I have learnt that “Americans” are formal, punctual as they meet deadlines and mind schedules unlike Africans, who take their time in a flexible manner and less-pressing at work. My experiences in DC shows “Everyone is busy” doing different kind of businesses such as writing projects, attending Public Events, panel discussions, training, create networks, meet friends, and happy hours.
In some African countries, if the meeting is schedule at 9 AM – Participants will arrive at 10 /or 11 AM which is a different interpretation about “time management” as i have experience as a challenge while in DC.
In meeting a friend or a colleague, we take a lot of time – telling stories rather than “direct messages” such as elevator speech (your name, what you do, and what you are working on) to create networks. Therefore I am trying and ready to improve on my time management skills to meet deadlines and schedules to all my networks and partner organizations.

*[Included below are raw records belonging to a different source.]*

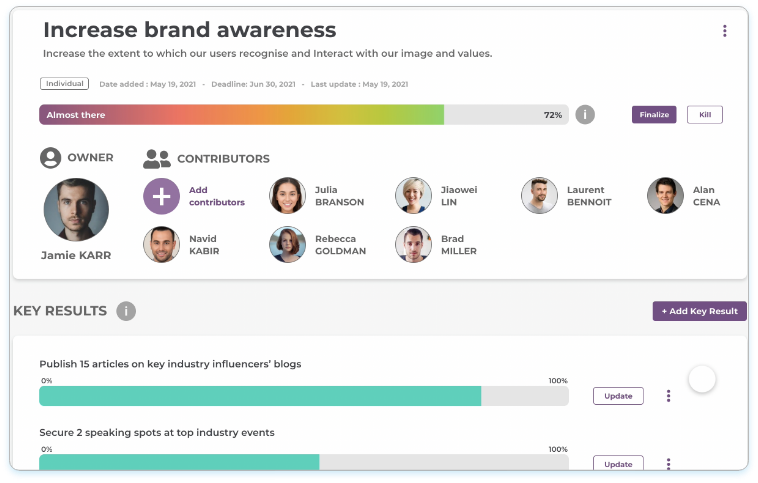Screen dimensions: 758x483
Task: Click the Contributors group icon
Action: tap(157, 158)
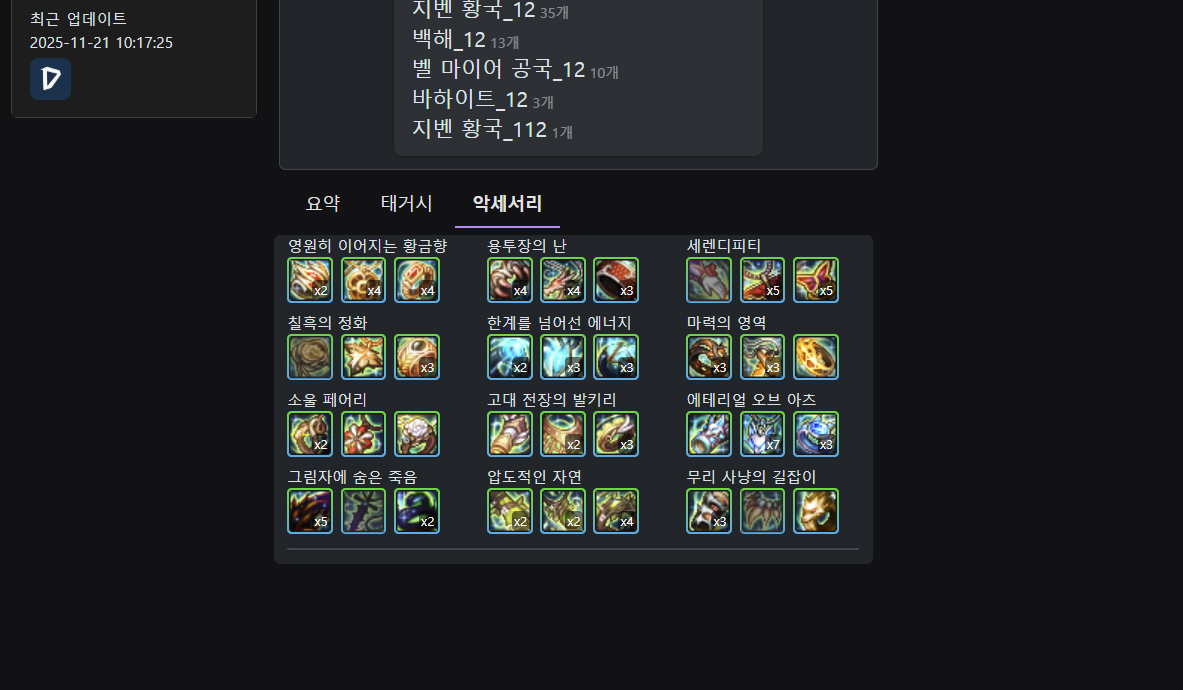Click the butterfly icon under 세렌디피티

click(816, 280)
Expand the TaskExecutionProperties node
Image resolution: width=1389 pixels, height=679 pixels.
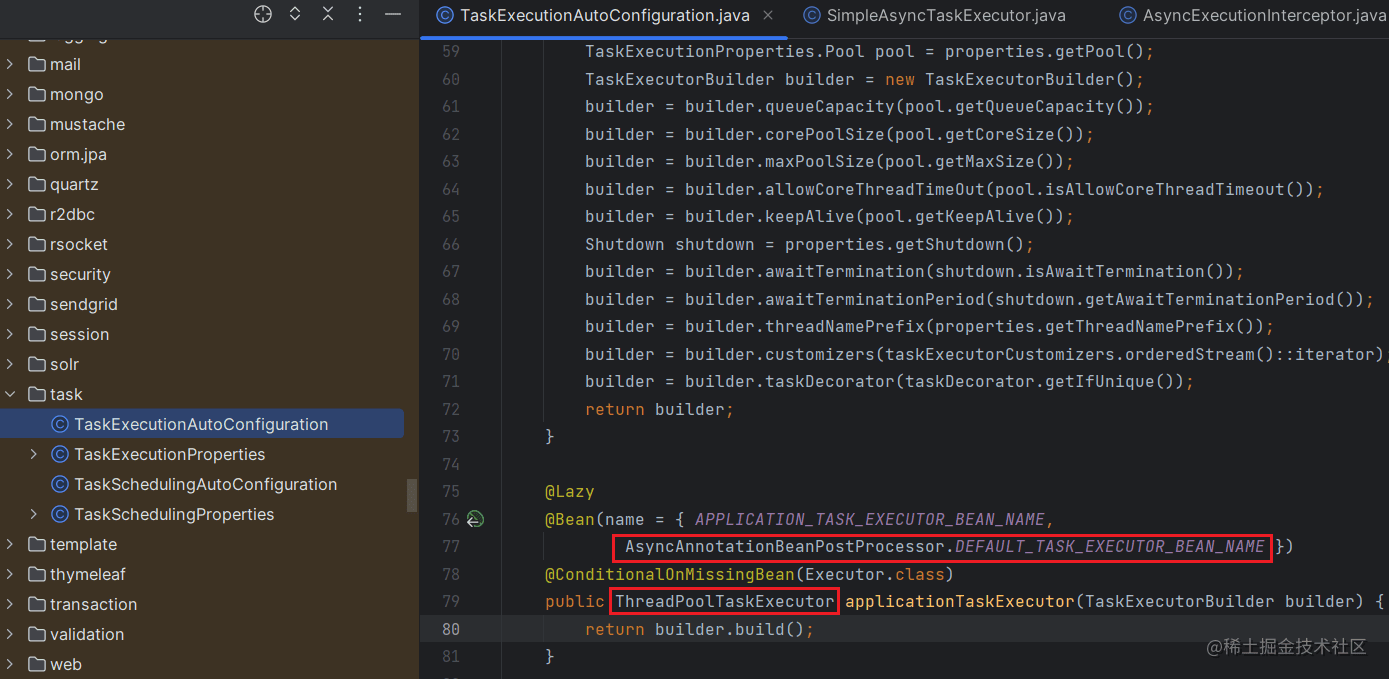coord(33,454)
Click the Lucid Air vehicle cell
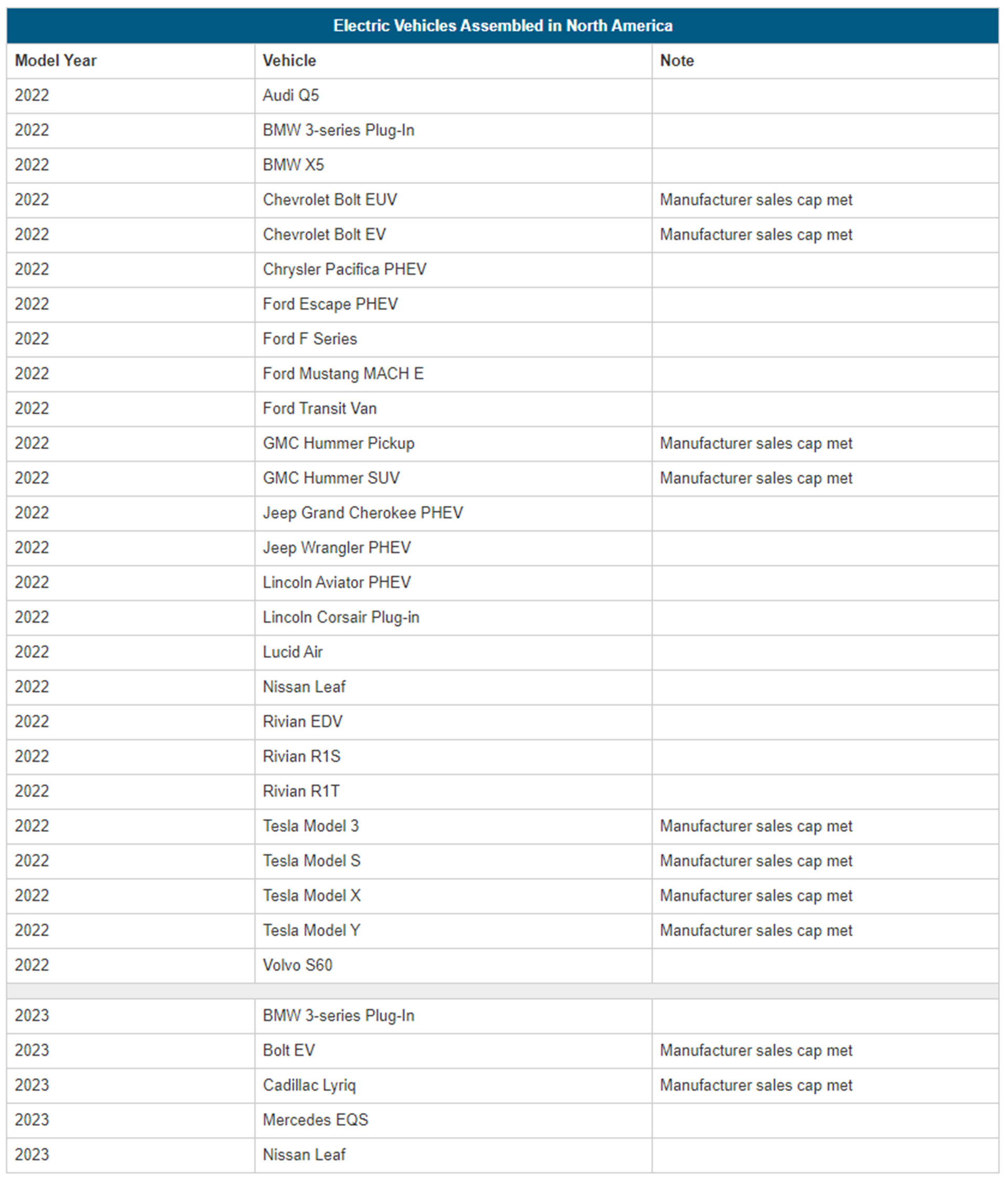1008x1183 pixels. (x=292, y=652)
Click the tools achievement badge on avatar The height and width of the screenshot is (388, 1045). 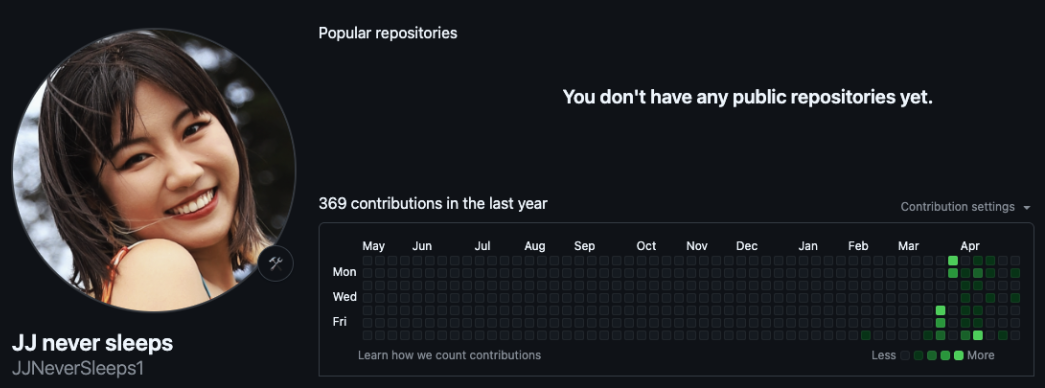[x=276, y=263]
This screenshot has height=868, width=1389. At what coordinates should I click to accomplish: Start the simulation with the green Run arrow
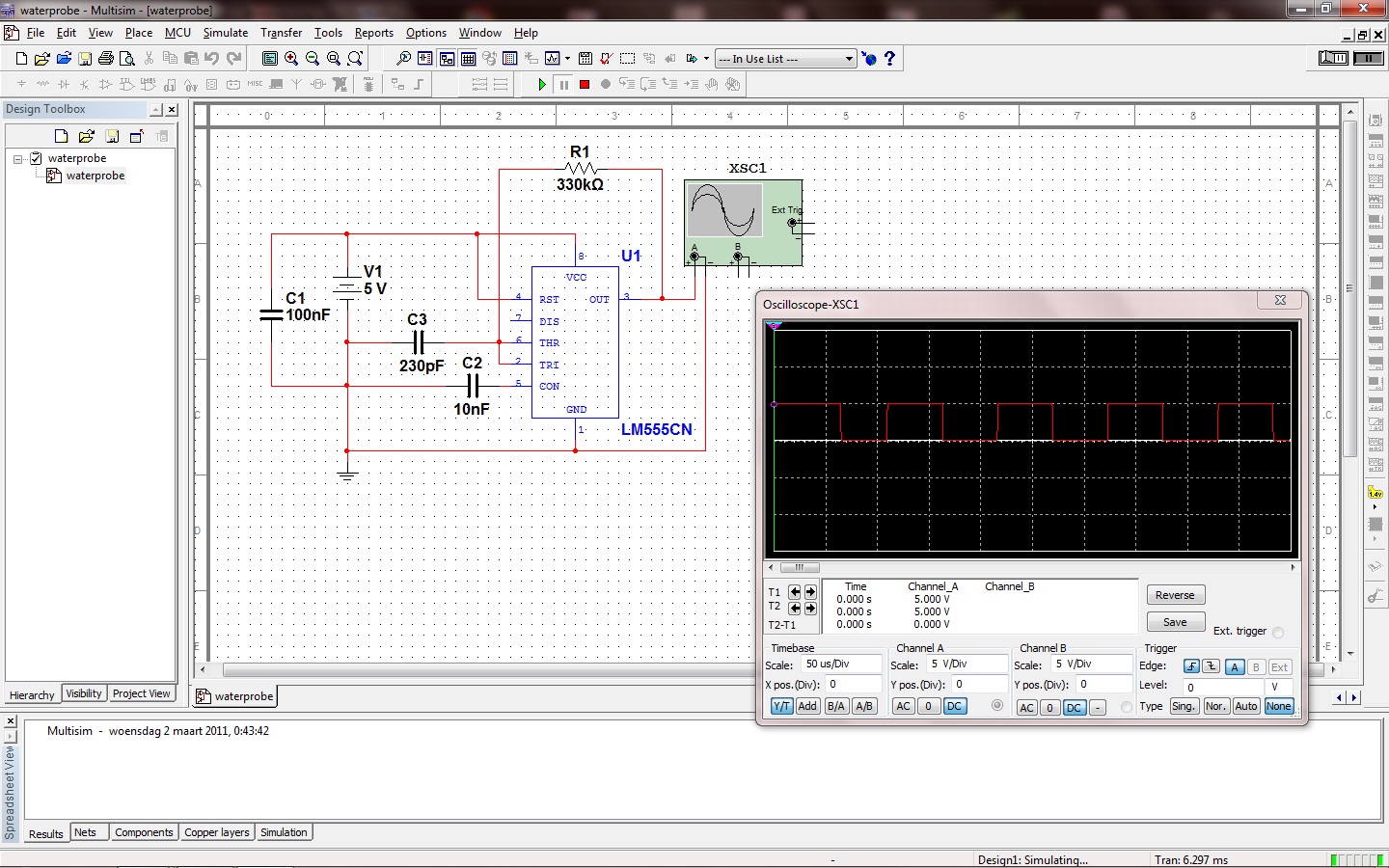pos(542,85)
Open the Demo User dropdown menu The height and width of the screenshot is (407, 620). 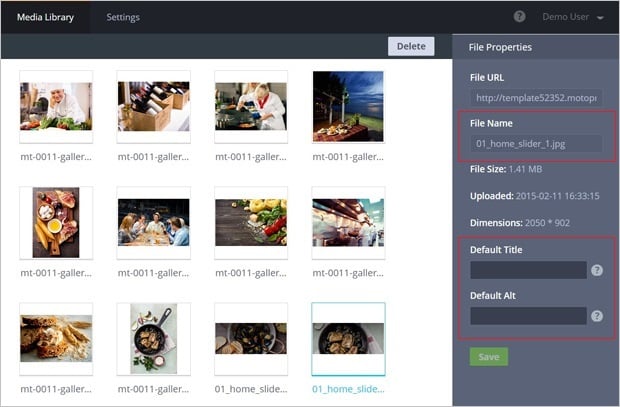pos(572,17)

In reference to my community (Ikwoto – South Sudan) as a small village, time is not a problem to people that’s why time is flexible and less-pressing. People enjoy singing, dancing, telling stories for long hours as they are not exposed to modern life where everything is programmed and has schedule. I believe with time, people will be focused at “time” and consider it as an essential tool in the development. I am always curious about my community’s way of life and desire to improve their developmental perspectives to a certain level that provide people a sense of ownership.